=== Material for this exercise ===
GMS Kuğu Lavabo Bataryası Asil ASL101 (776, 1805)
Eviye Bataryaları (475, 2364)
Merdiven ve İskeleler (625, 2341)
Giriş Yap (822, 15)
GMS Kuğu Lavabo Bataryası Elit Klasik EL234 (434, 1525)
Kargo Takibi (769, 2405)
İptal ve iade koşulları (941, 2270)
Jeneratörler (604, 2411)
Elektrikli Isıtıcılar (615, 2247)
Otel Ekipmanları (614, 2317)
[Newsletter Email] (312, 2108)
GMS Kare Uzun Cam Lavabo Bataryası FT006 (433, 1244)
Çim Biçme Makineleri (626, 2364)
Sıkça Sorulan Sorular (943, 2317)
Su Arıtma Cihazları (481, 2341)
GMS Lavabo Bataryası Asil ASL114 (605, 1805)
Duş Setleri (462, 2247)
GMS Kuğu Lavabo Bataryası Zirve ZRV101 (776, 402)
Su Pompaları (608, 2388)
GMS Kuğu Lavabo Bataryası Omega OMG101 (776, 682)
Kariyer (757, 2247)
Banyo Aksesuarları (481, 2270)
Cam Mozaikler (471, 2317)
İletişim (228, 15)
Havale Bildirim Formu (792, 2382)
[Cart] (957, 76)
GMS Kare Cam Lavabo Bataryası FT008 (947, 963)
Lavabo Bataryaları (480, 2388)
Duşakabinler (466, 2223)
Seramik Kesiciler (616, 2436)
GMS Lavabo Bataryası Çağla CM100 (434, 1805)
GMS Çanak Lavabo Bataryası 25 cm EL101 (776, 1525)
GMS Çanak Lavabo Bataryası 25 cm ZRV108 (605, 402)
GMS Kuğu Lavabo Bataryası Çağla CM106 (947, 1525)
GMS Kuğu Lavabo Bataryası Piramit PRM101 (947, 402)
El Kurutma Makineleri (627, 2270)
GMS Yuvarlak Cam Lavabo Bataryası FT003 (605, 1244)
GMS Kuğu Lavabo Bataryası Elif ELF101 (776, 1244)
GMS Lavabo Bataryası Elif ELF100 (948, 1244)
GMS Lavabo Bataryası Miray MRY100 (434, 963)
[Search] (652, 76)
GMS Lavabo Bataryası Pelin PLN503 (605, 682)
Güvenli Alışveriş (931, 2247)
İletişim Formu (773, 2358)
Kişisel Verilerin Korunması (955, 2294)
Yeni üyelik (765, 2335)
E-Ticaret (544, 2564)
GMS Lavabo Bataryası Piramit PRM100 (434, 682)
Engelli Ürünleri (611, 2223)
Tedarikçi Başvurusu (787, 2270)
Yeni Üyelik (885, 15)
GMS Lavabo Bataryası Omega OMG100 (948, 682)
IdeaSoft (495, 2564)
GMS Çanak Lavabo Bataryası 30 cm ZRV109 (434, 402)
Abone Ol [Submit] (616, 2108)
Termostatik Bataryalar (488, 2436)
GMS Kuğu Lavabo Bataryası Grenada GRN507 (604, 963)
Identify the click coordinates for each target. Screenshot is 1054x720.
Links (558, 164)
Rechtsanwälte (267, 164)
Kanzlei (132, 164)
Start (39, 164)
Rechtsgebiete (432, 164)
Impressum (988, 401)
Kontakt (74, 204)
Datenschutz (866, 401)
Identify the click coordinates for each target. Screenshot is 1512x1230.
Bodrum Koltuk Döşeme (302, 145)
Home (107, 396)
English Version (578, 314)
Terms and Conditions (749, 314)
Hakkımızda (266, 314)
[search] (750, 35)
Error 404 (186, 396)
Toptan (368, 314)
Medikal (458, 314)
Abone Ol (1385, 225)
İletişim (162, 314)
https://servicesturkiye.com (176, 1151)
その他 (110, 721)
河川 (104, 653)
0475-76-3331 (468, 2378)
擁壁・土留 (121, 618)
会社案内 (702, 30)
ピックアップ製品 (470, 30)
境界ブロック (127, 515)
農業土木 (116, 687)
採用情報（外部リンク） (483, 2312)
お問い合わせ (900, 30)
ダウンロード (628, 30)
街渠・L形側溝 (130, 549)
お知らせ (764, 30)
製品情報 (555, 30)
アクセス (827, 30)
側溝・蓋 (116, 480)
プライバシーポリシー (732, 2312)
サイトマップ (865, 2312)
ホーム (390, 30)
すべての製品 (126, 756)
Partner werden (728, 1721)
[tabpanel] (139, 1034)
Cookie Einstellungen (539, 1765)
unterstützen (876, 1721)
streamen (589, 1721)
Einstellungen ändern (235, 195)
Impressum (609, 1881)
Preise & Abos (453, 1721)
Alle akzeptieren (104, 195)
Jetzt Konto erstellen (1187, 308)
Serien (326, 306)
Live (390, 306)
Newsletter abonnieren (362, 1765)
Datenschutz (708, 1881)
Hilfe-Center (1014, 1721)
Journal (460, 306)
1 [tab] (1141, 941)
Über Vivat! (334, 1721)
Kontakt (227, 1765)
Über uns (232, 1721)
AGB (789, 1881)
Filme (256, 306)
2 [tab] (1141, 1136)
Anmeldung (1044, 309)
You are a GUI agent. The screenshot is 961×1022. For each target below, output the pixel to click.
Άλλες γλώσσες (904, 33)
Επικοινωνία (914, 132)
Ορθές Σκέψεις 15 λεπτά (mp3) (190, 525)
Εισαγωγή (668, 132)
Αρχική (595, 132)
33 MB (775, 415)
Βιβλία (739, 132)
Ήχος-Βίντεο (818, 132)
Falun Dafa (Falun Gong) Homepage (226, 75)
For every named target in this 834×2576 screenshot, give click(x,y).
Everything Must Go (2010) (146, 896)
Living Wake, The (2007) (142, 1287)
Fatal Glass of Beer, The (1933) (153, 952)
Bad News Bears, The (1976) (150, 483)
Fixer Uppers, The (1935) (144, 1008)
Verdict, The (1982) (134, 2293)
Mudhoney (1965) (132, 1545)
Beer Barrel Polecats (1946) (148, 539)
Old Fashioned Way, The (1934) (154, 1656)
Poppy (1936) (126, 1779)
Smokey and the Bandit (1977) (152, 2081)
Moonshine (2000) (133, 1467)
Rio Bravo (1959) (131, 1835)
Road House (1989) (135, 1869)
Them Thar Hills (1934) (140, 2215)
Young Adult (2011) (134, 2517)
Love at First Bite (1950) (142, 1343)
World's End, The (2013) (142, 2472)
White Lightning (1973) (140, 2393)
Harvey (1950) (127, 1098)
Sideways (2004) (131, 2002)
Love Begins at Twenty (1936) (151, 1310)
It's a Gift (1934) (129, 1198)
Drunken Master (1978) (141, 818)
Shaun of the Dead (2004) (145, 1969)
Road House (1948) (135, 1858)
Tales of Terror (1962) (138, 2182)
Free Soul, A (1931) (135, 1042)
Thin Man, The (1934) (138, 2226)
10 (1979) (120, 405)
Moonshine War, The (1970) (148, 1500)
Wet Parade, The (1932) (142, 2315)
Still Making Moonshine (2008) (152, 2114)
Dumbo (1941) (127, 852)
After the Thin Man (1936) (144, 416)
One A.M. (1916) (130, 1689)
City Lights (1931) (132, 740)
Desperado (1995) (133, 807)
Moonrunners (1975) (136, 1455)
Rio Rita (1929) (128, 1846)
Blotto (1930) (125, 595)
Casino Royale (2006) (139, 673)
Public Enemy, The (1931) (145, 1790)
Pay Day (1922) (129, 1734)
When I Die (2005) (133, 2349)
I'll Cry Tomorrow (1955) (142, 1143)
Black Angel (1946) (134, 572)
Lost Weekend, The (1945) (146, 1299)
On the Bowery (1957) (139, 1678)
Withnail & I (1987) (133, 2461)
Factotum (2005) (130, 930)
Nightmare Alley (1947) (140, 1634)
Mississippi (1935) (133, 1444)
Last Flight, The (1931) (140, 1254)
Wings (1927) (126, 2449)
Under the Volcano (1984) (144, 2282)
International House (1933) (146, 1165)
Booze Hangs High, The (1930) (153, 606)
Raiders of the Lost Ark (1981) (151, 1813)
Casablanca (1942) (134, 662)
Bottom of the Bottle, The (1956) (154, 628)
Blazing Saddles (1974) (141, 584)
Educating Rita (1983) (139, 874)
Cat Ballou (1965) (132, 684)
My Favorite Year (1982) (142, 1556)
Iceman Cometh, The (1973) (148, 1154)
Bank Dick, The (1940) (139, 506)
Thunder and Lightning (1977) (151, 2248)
===
Directions for this task> Rewrite the material as a numbered list, leaving out blank lines. Cover only the lines between the one containing "Error 404 (186, 396)" and the one containing "Road House (1948) (135, 1858)", inclusive.

Completed task>
1. Error 404 (186, 396)
2. Toptan (368, 314)
3. Medikal (458, 314)
4. Abone Ol (1385, 225)
5. İletişim (162, 314)
6. https://servicesturkiye.com (176, 1151)
7. その他 (110, 721)
8. 河川 (104, 653)
9. 0475-76-3331 (468, 2378)
10. 擁壁・土留 (121, 618)
11. 会社案内 (702, 30)
12. ピックアップ製品 (470, 30)
13. 境界ブロック (127, 515)
14. 農業土木 (116, 687)
15. 採用情報（外部リンク） (483, 2312)
16. お問い合わせ (900, 30)
17. ダウンロード (628, 30)
18. 街渠・L形側溝 (130, 549)
19. お知らせ (764, 30)
20. 製品情報 (555, 30)
21. アクセス (827, 30)
22. 側溝・蓋 (116, 480)
23. プライバシーポリシー (732, 2312)
24. サイトマップ (865, 2312)
25. ホーム (390, 30)
26. すべての製品 (126, 756)
27. Partner werden (728, 1721)
28. [tabpanel] (139, 1034)
29. Cookie Einstellungen (539, 1765)
30. unterstützen (876, 1721)
31. streamen (589, 1721)
32. Einstellungen ändern (235, 195)
33. Impressum (609, 1881)
34. Preise & Abos (453, 1721)
35. Alle akzeptieren (104, 195)
36. Jetzt Konto erstellen (1187, 308)
37. Serien (326, 306)
38. Live (390, 306)
39. Newsletter abonnieren (362, 1765)
40. Datenschutz (708, 1881)
41. Hilfe-Center (1014, 1721)
42. Journal (460, 306)
43. 1 [tab] (1141, 941)
44. Über Vivat! (334, 1721)
45. Kontakt (227, 1765)
46. Über uns (232, 1721)
47. AGB (789, 1881)
48. Filme (256, 306)
49. 2 [tab] (1141, 1136)
50. Anmeldung (1044, 309)
51. You are a GUI agent. The screenshot is 961×1022. For each target below, output the pixel to click.
52. Άλλες γλώσσες (904, 33)
53. Επικοινωνία (914, 132)
54. Ορθές Σκέψεις 15 λεπτά (mp3) (190, 525)
55. Εισαγωγή (668, 132)
56. Αρχική (595, 132)
57. 33 MB (775, 415)
58. Βιβλία (739, 132)
59. Ήχος-Βίντεο (818, 132)
60. Falun Dafa (Falun Gong) Homepage (226, 75)
61. For every named target in this 834×2576 screenshot, give click(x,y).
62. Everything Must Go (2010) (146, 896)
63. Living Wake, The (2007) (142, 1287)
64. Fatal Glass of Beer, The (1933) (153, 952)
65. Bad News Bears, The (1976) (150, 483)
66. Fixer Uppers, The (1935) (144, 1008)
67. Verdict, The (1982) (134, 2293)
68. Mudhoney (1965) (132, 1545)
69. Beer Barrel Polecats (1946) (148, 539)
70. Old Fashioned Way, The (1934) (154, 1656)
71. Poppy (1936) (126, 1779)
72. Smokey and the Bandit (1977) (152, 2081)
73. Moonshine (2000) (133, 1467)
74. Rio Bravo (1959) (131, 1835)
75. Road House (1989) (135, 1869)
76. Them Thar Hills (1934) (140, 2215)
77. Young Adult (2011) (134, 2517)
78. Love at First Bite (1950) (142, 1343)
79. World's End, The (2013) (142, 2472)
80. White Lightning (1973) (140, 2393)
81. Harvey (1950) (127, 1098)
82. Sideways (2004) (131, 2002)
83. Love Begins at Twenty (1936) (151, 1310)
84. It's a Gift (1934) (129, 1198)
85. Drunken Master (1978) (141, 818)
86. Shaun of the Dead (2004) (145, 1969)
87. Road House (1948) (135, 1858)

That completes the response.